(RAW DATA begins)
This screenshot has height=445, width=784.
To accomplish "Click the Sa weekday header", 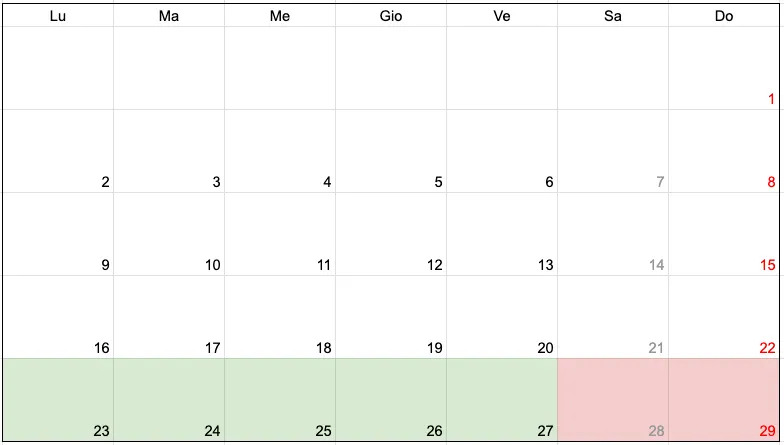I will tap(613, 16).
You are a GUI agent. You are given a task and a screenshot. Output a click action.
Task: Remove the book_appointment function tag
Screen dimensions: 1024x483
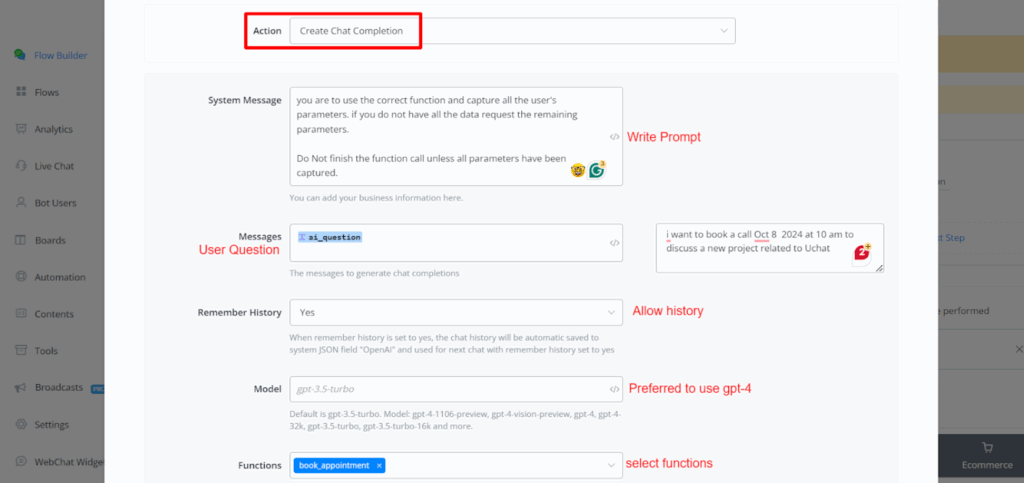(379, 465)
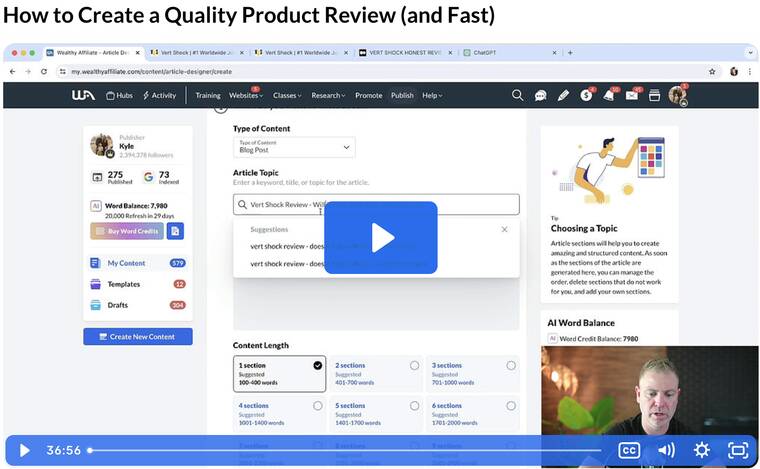This screenshot has height=469, width=760.
Task: Click the large blue play button overlay
Action: 380,237
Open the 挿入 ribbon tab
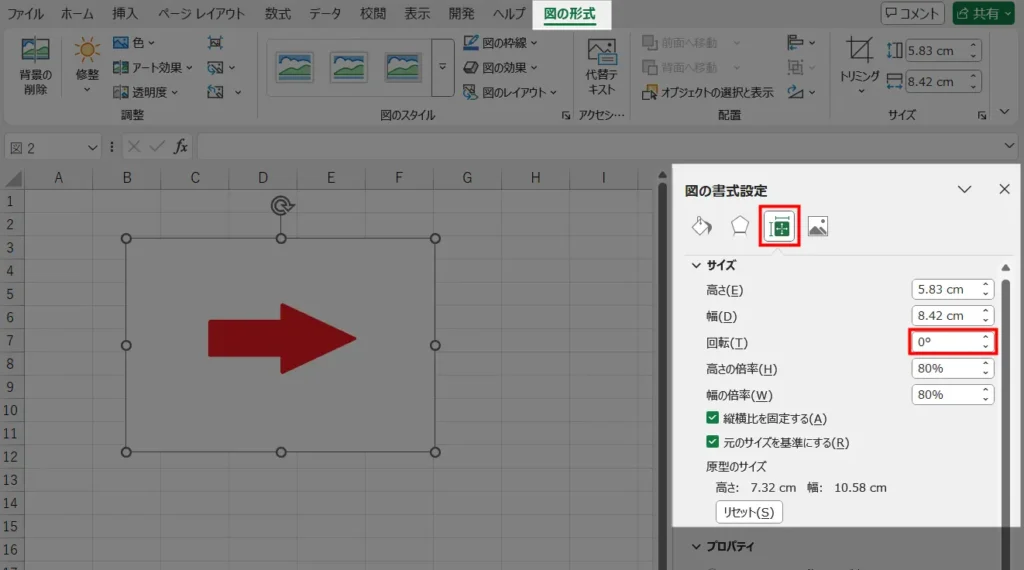This screenshot has height=570, width=1024. 125,14
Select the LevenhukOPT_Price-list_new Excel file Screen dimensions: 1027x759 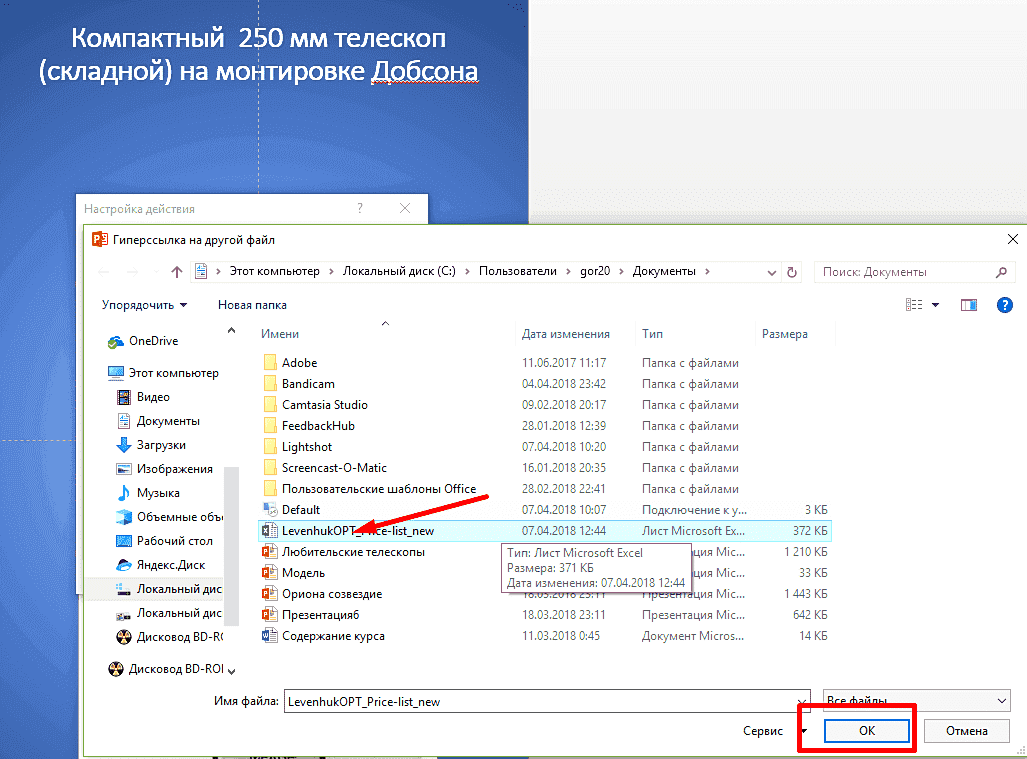point(358,531)
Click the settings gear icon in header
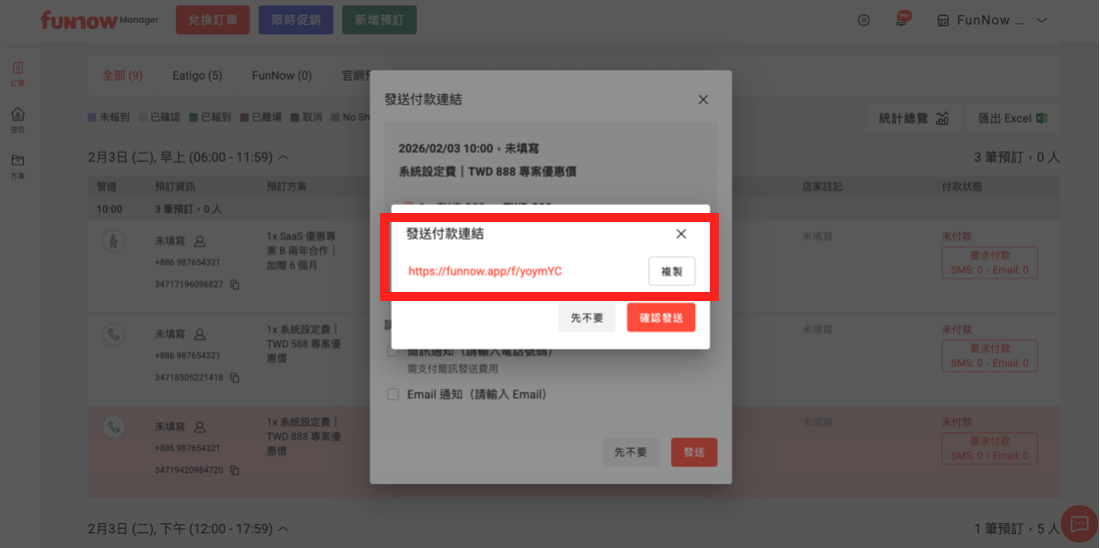The image size is (1100, 548). point(864,20)
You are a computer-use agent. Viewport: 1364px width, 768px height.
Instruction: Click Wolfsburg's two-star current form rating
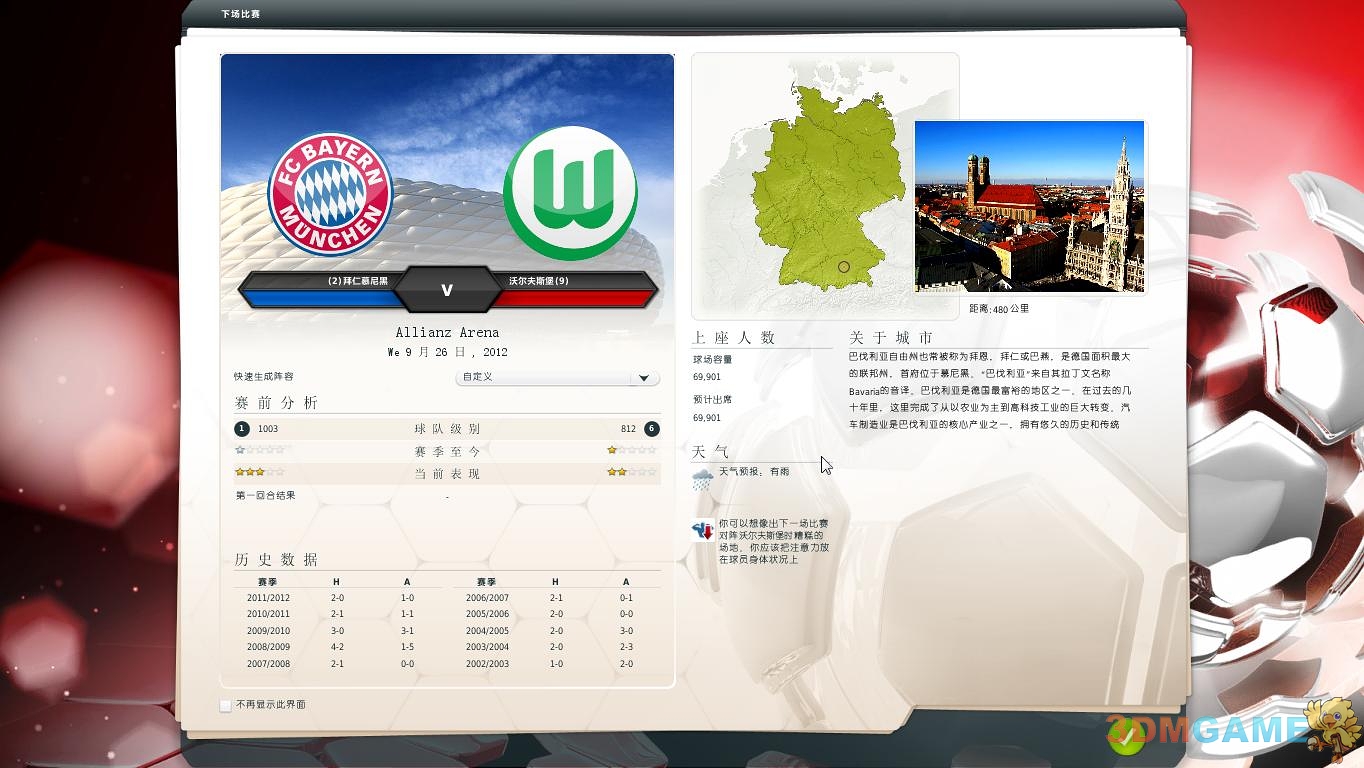pyautogui.click(x=631, y=472)
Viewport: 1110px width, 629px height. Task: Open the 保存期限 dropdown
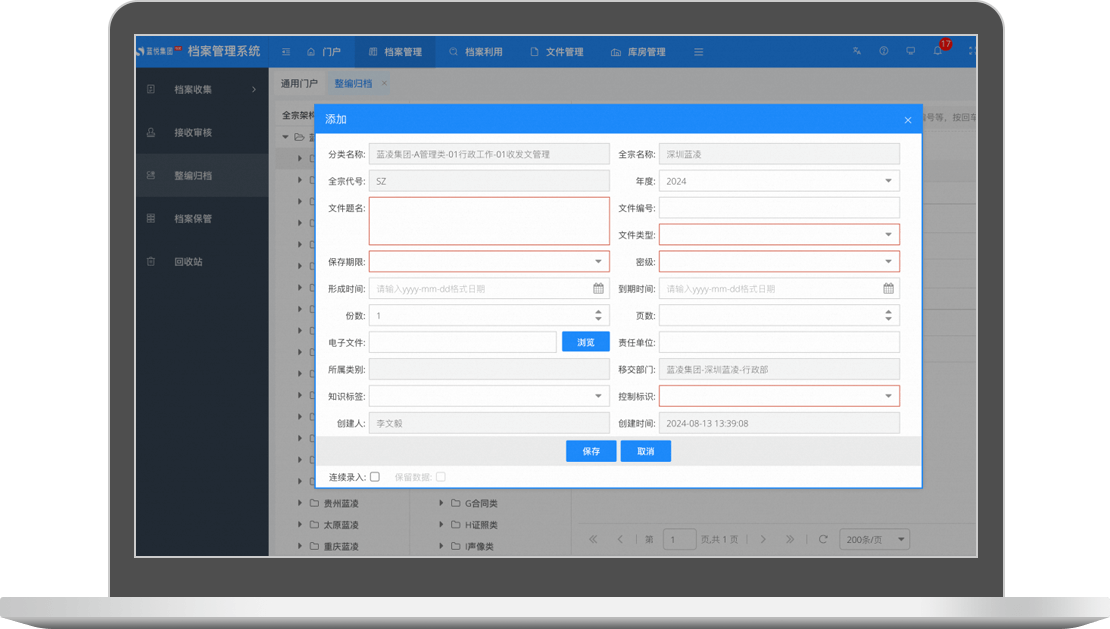click(x=488, y=262)
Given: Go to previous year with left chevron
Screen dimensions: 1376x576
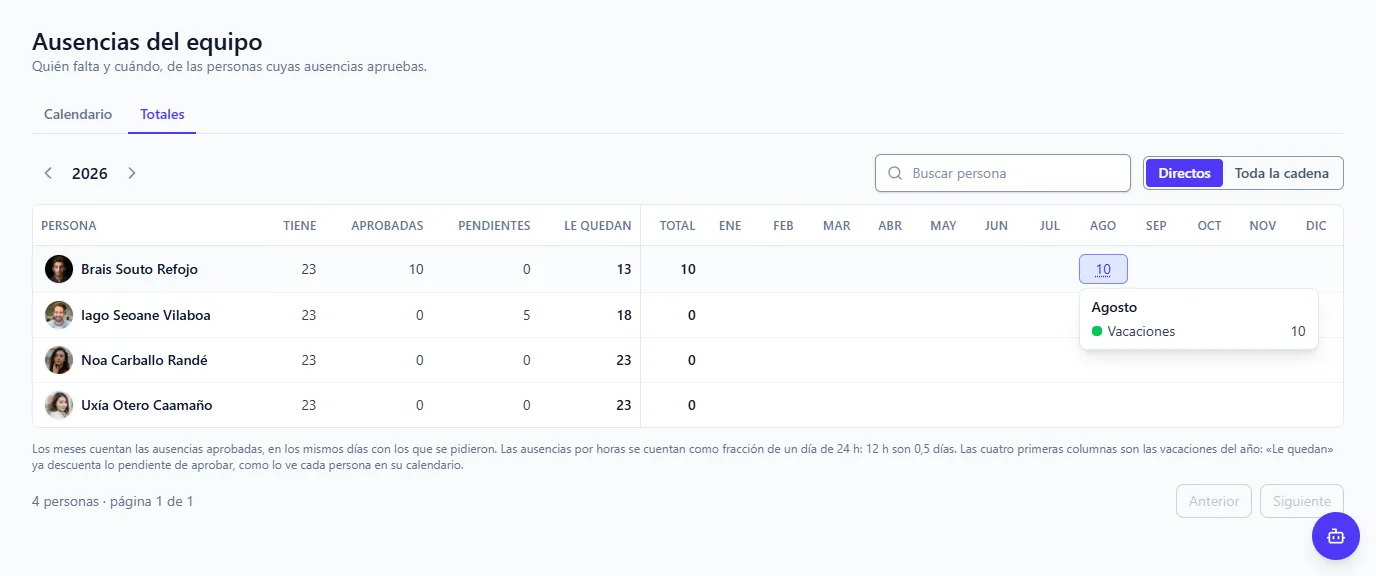Looking at the screenshot, I should (48, 173).
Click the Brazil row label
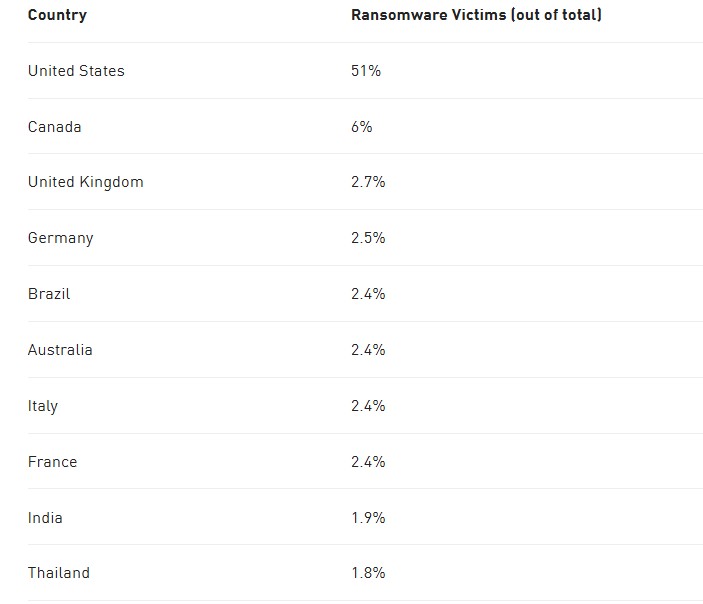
(RAW DATA ends)
- **TASK ITEM**
Of the lines above, quote exactly those from the one with "You are a computer-use" through the one with "Given: Go to previous year with left chevron", ends included; pictures stay out.

- **SOLUTION TO THE EXERCISE**
You are a computer-use agent. Viewport: 1364px width, 768px height.
Instruction: Click Wolfsburg's two-star current form rating
pyautogui.click(x=631, y=472)
Viewport: 1110px width, 629px height. Task: Open the 保存期限 dropdown
click(x=488, y=262)
Given: Go to previous year with left chevron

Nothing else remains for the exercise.